Patrocinio gratuito a spese dello stato

Nel processo penale italiano, la difesa tecnica è obbligatoria: non puoi rappresentarti da solo. Puoi scegliere un avvocato di fiducia o farti assegnare un avvocato d’ufficio, ma in entrambi i casi gli onorari vanno pagati. Esistono però due casi in cui lo Stato copre le spese: il patrocinio a spese dello stato (cosiddetto “gratuito patrocinio”), che garantisce l’accesso alla giustizia anche a chi non ha risorse. Questa misura è fondamentale per indagati, imputati o persone offese, permettendo di nominare un avvocato qualificato senza oneri economici.

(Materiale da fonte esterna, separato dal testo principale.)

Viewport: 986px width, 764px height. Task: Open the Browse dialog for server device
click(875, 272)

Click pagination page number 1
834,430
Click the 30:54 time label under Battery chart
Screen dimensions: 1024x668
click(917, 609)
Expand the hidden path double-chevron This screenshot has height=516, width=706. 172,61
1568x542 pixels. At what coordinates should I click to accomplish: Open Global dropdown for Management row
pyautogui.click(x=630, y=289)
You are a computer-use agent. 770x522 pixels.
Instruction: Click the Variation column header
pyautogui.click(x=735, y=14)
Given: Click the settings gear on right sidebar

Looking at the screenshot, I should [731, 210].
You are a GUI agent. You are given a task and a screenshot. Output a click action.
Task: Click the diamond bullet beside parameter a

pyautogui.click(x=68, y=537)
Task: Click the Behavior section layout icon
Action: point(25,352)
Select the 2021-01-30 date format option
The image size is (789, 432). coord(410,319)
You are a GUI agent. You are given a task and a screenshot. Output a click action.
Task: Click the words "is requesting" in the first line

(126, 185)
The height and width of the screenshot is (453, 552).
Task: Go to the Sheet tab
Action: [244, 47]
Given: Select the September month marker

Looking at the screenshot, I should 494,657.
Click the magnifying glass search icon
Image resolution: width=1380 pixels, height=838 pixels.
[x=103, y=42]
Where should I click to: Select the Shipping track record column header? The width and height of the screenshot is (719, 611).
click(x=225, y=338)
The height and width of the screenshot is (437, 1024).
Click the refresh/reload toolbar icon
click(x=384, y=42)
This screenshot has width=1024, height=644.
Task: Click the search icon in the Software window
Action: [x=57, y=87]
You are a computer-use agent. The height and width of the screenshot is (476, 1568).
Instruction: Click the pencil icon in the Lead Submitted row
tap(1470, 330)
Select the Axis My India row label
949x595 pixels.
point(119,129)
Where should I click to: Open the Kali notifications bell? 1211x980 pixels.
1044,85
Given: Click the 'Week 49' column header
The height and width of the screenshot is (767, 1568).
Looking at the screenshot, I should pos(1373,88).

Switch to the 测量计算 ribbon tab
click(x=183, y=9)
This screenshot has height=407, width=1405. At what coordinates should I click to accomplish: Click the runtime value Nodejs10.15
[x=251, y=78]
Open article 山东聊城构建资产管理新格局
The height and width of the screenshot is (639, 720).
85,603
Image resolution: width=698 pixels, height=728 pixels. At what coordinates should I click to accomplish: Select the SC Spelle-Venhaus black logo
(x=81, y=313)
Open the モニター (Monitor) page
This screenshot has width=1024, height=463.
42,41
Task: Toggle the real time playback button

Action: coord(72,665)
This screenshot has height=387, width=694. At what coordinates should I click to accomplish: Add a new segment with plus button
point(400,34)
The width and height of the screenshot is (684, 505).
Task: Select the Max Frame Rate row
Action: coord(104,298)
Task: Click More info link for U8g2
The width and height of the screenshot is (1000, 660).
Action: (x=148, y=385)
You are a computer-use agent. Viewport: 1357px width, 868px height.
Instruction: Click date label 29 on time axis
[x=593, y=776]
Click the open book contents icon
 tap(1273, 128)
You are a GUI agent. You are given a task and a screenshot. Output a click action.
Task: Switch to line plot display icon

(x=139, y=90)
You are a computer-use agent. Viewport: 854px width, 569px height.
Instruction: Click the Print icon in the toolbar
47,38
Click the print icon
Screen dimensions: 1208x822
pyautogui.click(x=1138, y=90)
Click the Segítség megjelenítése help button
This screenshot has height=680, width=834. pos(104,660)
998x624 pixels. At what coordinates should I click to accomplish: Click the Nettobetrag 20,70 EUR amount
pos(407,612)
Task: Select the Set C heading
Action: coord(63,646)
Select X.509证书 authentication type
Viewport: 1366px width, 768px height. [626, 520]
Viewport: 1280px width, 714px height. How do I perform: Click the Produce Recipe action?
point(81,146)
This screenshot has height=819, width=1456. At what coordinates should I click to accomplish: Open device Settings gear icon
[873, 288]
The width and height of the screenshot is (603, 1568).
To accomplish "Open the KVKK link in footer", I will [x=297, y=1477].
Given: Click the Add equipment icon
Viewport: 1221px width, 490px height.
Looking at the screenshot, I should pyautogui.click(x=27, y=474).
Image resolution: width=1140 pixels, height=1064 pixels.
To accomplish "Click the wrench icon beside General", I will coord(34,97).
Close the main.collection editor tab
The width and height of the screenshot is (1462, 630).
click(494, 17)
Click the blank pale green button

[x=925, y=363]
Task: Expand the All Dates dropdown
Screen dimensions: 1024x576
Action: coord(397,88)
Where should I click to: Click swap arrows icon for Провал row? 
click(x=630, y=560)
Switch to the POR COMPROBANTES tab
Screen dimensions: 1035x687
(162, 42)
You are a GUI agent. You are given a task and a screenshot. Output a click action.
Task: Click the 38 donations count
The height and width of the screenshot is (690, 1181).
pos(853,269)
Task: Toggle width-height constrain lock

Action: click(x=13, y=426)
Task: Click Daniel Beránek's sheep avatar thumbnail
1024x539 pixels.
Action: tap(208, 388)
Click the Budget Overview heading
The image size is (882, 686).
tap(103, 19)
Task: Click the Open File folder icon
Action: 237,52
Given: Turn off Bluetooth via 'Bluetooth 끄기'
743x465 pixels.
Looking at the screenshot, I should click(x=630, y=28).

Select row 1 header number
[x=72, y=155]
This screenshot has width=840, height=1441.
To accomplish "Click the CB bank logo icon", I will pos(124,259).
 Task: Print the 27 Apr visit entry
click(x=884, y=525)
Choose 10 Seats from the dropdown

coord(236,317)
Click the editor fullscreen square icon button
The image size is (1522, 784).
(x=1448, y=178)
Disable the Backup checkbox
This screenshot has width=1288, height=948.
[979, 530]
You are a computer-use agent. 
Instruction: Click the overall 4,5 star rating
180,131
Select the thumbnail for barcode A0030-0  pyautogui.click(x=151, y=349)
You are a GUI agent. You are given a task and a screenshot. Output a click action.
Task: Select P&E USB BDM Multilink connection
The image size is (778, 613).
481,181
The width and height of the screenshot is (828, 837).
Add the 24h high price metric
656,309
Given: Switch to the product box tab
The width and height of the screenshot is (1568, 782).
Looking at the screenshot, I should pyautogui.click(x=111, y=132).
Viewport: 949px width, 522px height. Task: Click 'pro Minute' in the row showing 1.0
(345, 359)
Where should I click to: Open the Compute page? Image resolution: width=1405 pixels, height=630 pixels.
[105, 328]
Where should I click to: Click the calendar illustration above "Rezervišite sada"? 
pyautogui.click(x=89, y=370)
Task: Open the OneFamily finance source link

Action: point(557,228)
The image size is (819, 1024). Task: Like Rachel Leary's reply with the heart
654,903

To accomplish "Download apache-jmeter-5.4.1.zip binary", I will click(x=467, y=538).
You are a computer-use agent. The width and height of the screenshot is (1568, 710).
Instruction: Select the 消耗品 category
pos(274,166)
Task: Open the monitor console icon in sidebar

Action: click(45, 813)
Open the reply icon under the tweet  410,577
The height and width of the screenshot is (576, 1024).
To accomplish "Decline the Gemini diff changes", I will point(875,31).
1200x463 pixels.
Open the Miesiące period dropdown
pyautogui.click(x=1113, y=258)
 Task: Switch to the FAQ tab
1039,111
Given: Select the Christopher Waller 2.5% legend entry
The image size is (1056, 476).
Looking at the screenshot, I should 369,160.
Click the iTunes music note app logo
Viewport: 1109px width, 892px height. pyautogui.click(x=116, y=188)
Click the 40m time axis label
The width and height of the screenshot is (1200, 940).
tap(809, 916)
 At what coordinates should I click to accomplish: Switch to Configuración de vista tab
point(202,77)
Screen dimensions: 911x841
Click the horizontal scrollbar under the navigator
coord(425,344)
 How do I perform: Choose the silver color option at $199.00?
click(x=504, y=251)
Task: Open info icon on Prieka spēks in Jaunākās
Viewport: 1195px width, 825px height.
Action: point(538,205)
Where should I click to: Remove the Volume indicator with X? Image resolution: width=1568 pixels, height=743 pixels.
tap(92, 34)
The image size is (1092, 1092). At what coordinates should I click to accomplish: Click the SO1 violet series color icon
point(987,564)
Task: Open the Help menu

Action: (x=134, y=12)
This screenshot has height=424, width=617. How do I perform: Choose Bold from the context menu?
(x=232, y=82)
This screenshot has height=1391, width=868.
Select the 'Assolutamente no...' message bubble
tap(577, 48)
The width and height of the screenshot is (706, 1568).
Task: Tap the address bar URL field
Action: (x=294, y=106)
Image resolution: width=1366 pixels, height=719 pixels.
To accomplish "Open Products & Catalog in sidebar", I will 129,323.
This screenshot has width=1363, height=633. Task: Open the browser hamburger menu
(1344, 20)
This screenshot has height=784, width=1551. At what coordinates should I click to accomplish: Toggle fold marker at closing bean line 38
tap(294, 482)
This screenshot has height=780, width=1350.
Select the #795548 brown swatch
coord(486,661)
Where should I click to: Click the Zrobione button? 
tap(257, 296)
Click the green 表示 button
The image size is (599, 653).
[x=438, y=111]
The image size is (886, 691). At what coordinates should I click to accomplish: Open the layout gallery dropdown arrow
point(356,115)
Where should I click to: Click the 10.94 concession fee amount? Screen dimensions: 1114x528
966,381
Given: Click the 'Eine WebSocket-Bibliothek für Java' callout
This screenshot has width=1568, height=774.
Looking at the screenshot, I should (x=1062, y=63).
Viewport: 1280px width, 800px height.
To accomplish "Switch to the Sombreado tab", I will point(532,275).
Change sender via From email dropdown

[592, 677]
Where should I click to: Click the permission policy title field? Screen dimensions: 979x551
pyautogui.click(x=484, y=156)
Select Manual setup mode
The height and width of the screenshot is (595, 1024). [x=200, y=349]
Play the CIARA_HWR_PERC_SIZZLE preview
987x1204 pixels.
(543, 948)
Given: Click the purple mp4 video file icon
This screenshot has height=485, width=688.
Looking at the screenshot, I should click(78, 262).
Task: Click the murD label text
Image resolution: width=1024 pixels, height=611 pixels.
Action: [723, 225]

Chi può richiederlo e come

  • In base al reddito: se il reddito annuo del tuo nucleo familiare (calcolato sommando i redditi di tutti i componenti conviventi, certificato da residenza e stato di famiglia) è inferiore a 13.659,64 €, hai diritto al gratuito patrocinio. Include indagati, imputati e parti civili; si rinnova se il processo dura oltre un anno.
  • Per vittime di reati gravi (art. 76 DPR 115/2002): le persone offese da specifici delitti — come maltrattamenti in famiglia, violenza sessuale, stalking, tratta di persone o reati di mafia — accedono indipendentemente dal reddito. L’elenco è tassativo (comma 4-ter), ma tutela le fasce più vulnerabili.

Come richiedere il patrocinio gratuito

Presentare un'istanza al Giudice competente in base alla fase del processo (indagini preliminari o dibattimento)
il Giudice verifica i requisiti. In caso di ammissione sarà lo Stato a pagare il compenso dell'avvocato

Se il reddito viene nascosto o falsato, rischi revoca e sanzioni. L’avvocato di fiducia o d’ufficio gestisce poi la difesa.

In sintesi

Il patrocinio gratuito copre le spese legali per chi ha reddito familiare sotto 13.659€ o è vittima di reati gravi (es. violenza sessuale). Richiedilo con istanza: garantisce difesa obbligatoria senza costi.